Re: "Actually, no. It's a result of union regulations that could be changed."

Sorry, Mortimer, that just means you simply don't understand how the government beast works. Union regulations are a component of its nervous system, and taxes are its lifesblood. It's no anomaly, and can't be remedied without destroying the animal.

Which was my point. You might as well bitch about grass growing in sidewalk cracks.

Ploorian said...

Mort, you wanna bust the teacher's union? Fine. But then you'll have to bust all civil service unions.

You want vouchers so you can send your kids to private schools where you'll get "more bang for the buck"? Great. But I demand at least a partial refund on my property taxes. I have no kids and from what I can tell, the little troglodytes around here aren't going to use much they learn beyond the 8th grade anyway. That may reduce the size of your voucher, but hey, it's my money isn't it?

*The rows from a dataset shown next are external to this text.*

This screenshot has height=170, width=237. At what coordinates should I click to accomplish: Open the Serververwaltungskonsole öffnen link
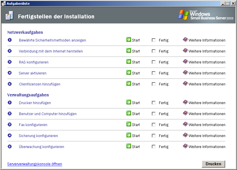click(35, 164)
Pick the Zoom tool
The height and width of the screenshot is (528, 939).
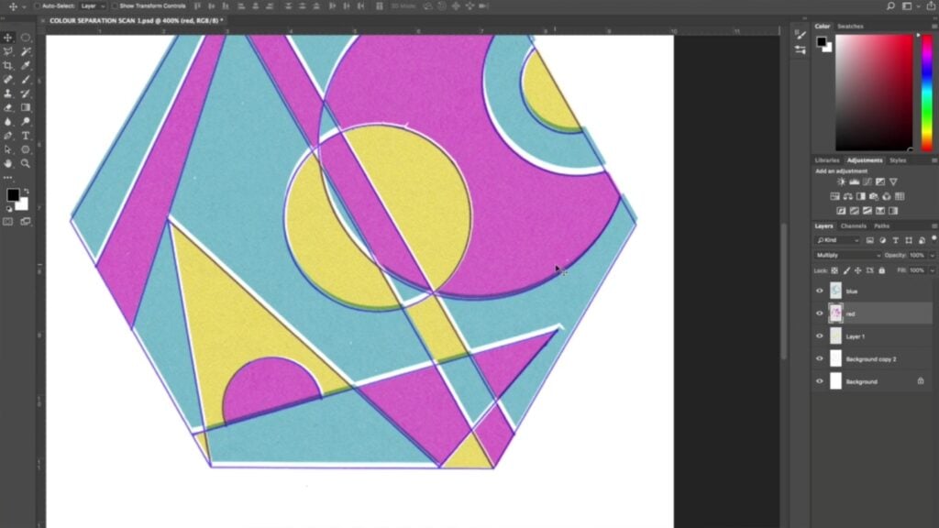click(x=27, y=163)
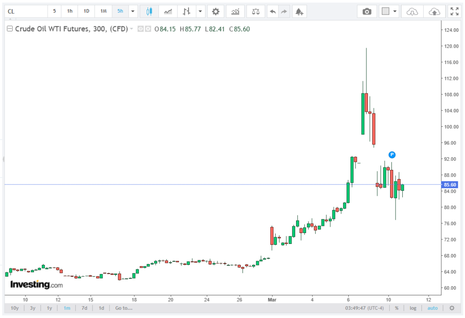Toggle the auto scale option
This screenshot has width=465, height=318.
click(432, 308)
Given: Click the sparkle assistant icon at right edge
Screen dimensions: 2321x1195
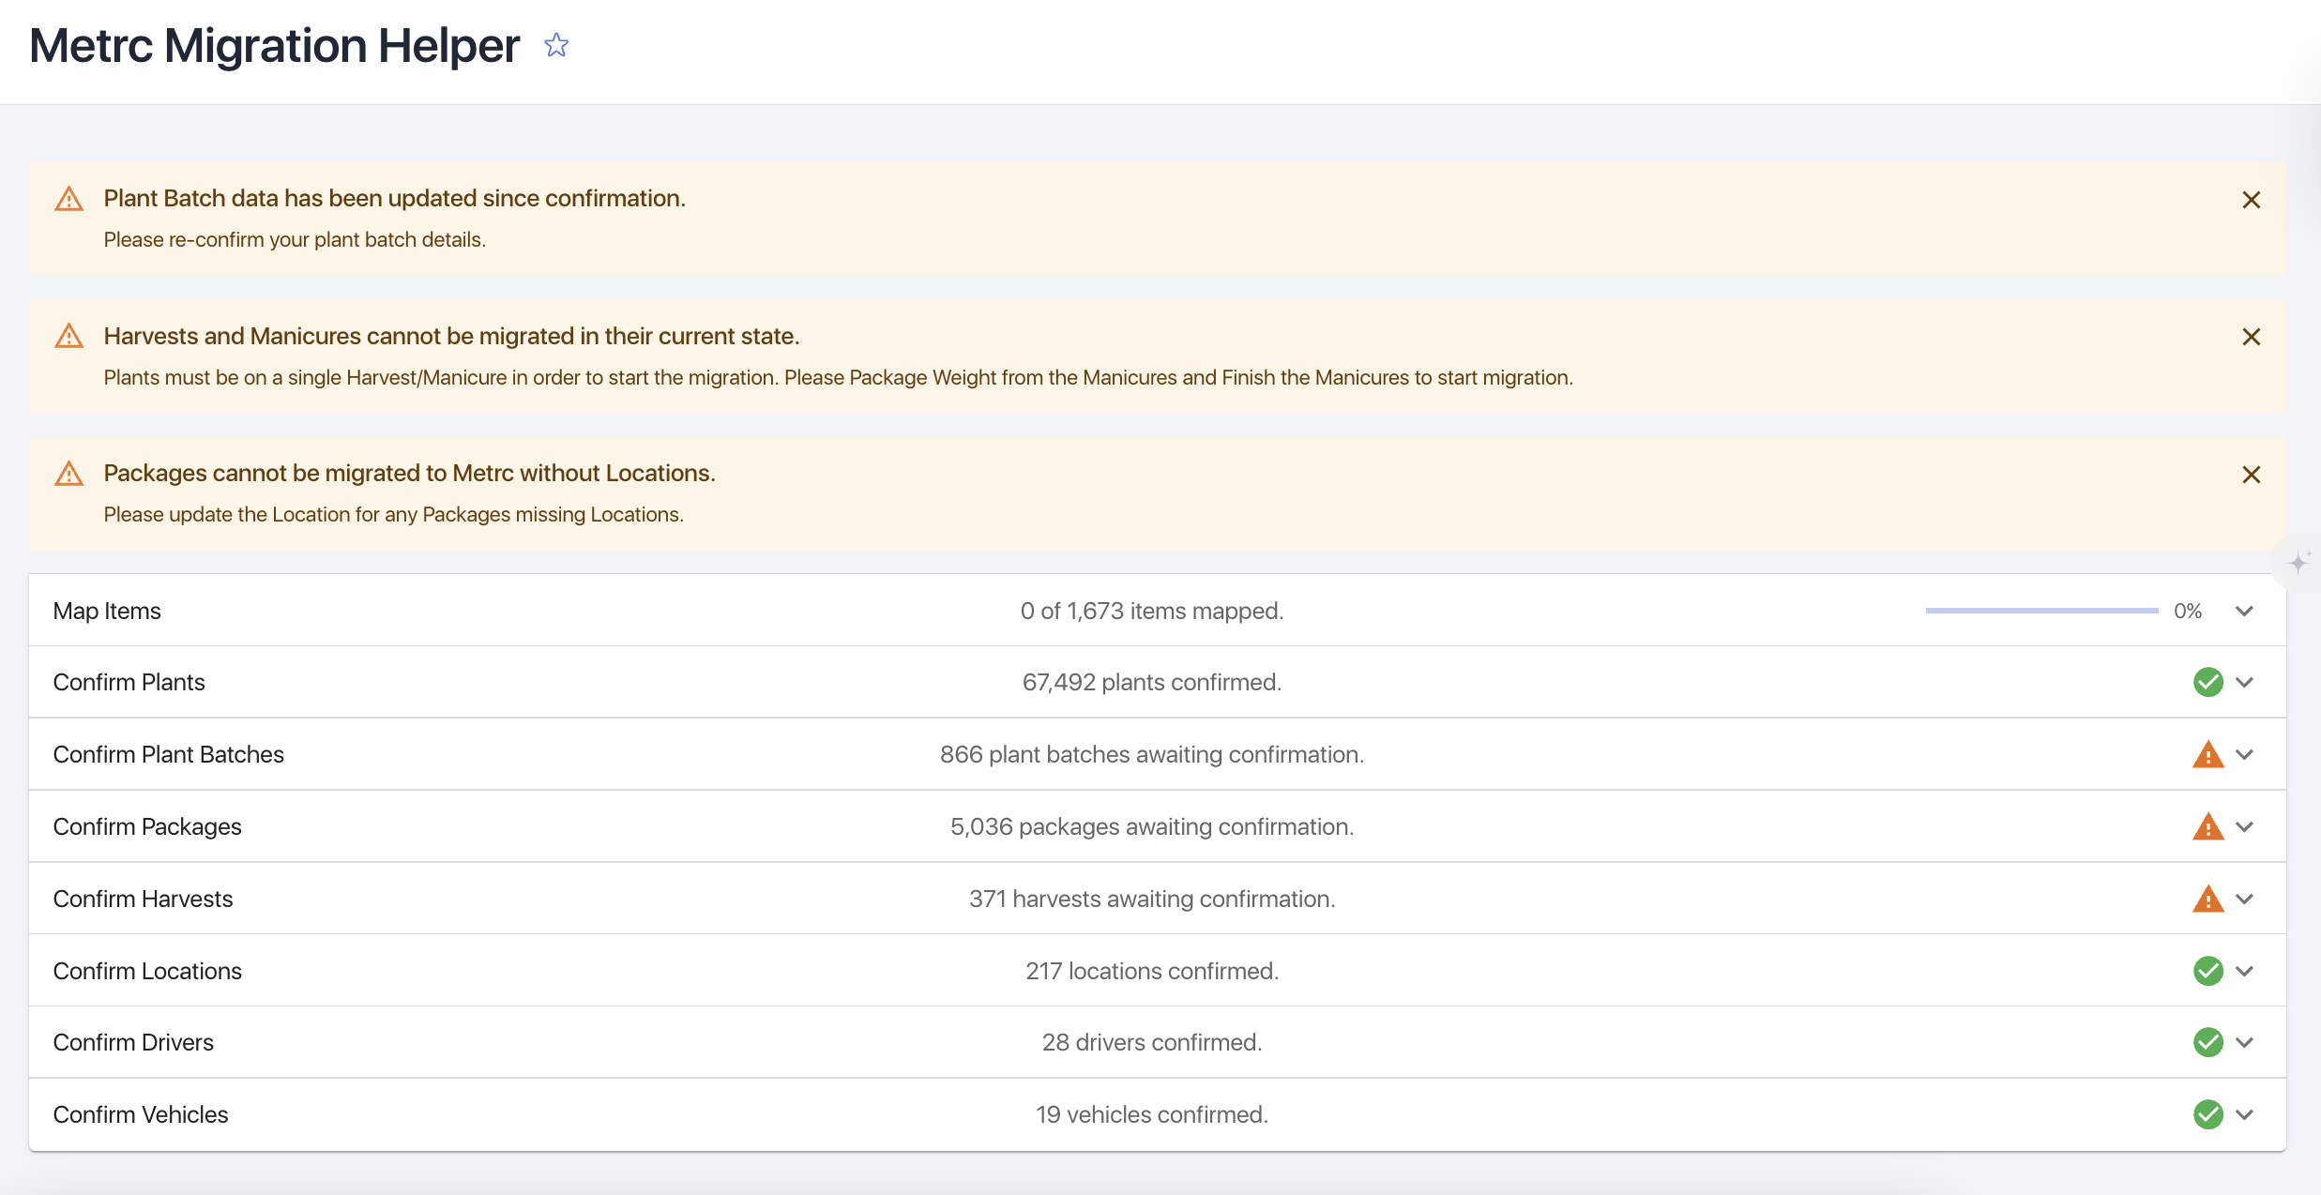Looking at the screenshot, I should tap(2298, 563).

As Pogo points out, the system is the way it is. We all suffer equally from it and that's the whole point--fairness. You want transparency, go and look for it. It's as easy to find in public education as it is in any other part of the government.

sonicfrog said...

Why did the Penis end his friendship with the Scrotum?

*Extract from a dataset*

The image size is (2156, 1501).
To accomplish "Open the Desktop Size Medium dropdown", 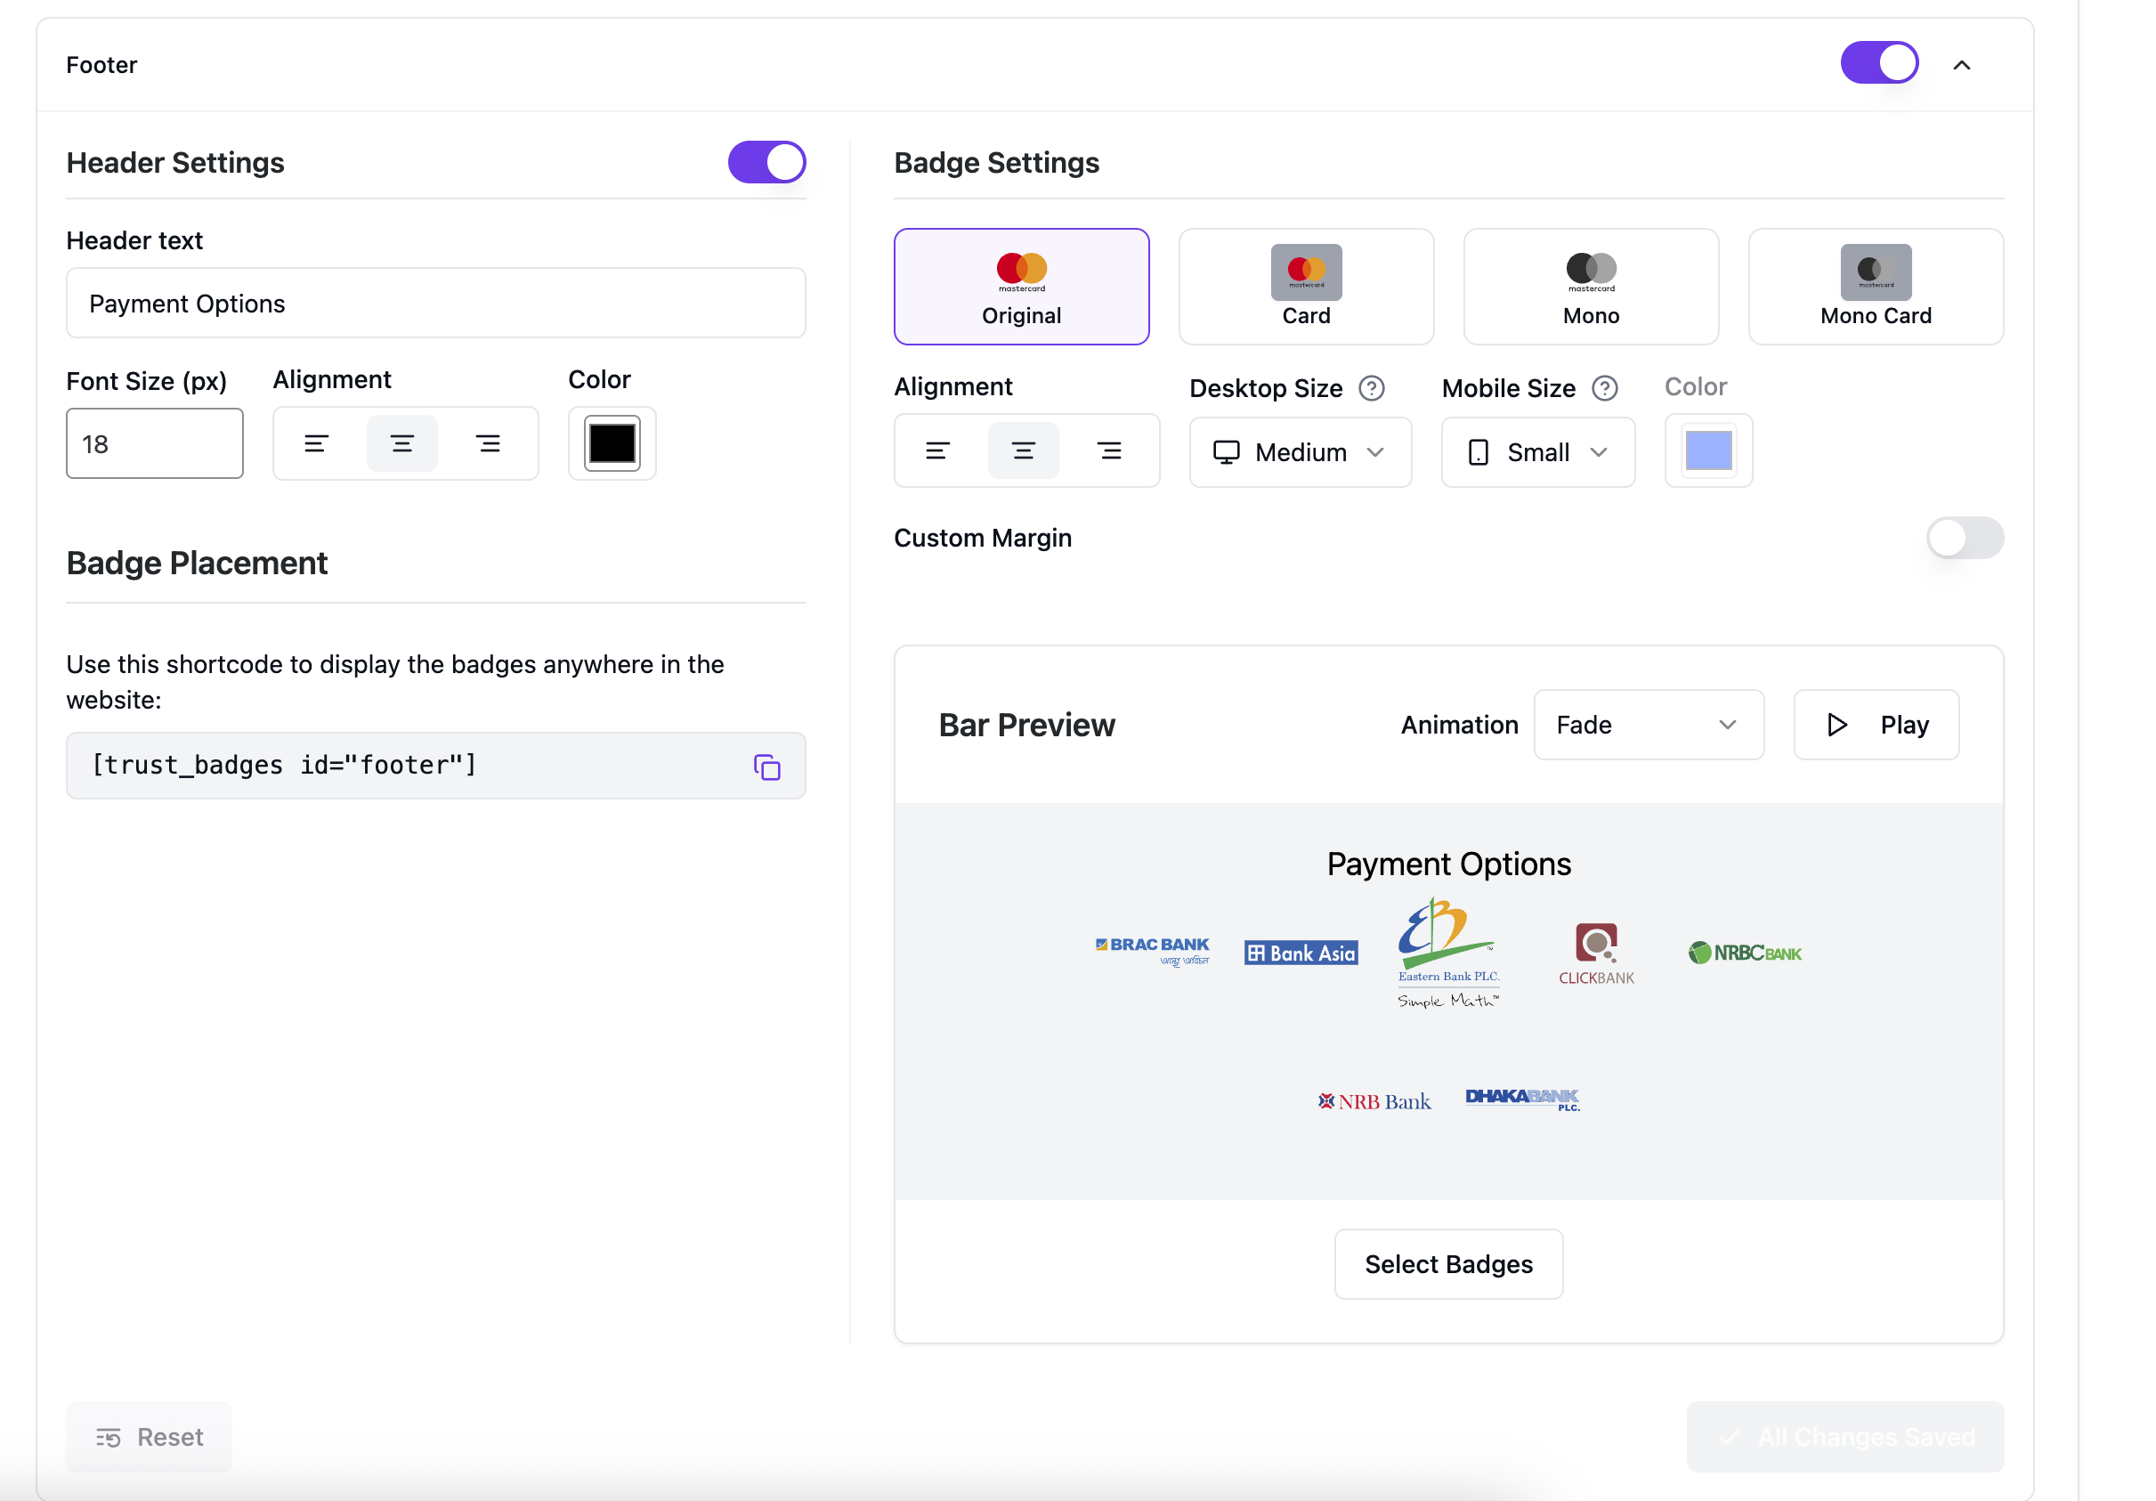I will (x=1300, y=452).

He got sick of hanging around with such a sad-sack!

Mortimer Brezny said...

You want transparency, go and look for it. It's as easy to find in public education as it is in any other part of the government.

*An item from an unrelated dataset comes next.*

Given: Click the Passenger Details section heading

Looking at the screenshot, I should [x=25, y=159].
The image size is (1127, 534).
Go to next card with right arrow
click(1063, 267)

As an initial matter, if you have to go look, then it isn't transparent, it's hidden by practical obscurity.

On a higher level, we just disagree here. It isn't as transparent as it should be, it's not as transparent as other areas of government, and it is more tightly controlled by the unions than other areas of government and thus more resistant to reform.

I'm also sick of the parents don't care about their kids meme. That's what teachers' unions pump out every election year to crank up their pension benefits (which the unions trade as marketable securities, btw). Frankly, parents do care, they just don't like having to deal with bureacratic red tape, which, exists, by the way, because there are so many union-demanded sinecures.

Mort, you wanna bust the teacher's union? Fine. But then you'll have to bust all civil service unions.

Well, no. That's because there's a law that says all unions are the same. But all unions aren't the same, just as all industries aren't the same. That law is nutty and relying on a nutty law doesn't help your argument. It does no good to conservatism to support an intolerable status quo.

MadisonMan said...

RAA and PP: I believe one of the feministing threads went over 400.

Ploorian said...

As an initial matter, if you have to go look, then it isn't transparent, it's hidden by practical obscurity.

That's really pedantic. "Looking" doesn't mean having to dig, it just means "open your eyes".

On a higher level, we just disagree here. It isn't as transparent as it should be, it's not as transparent as other areas of government, and it is more tightly controlled by the unions than other areas of government and thus more resistant to reform.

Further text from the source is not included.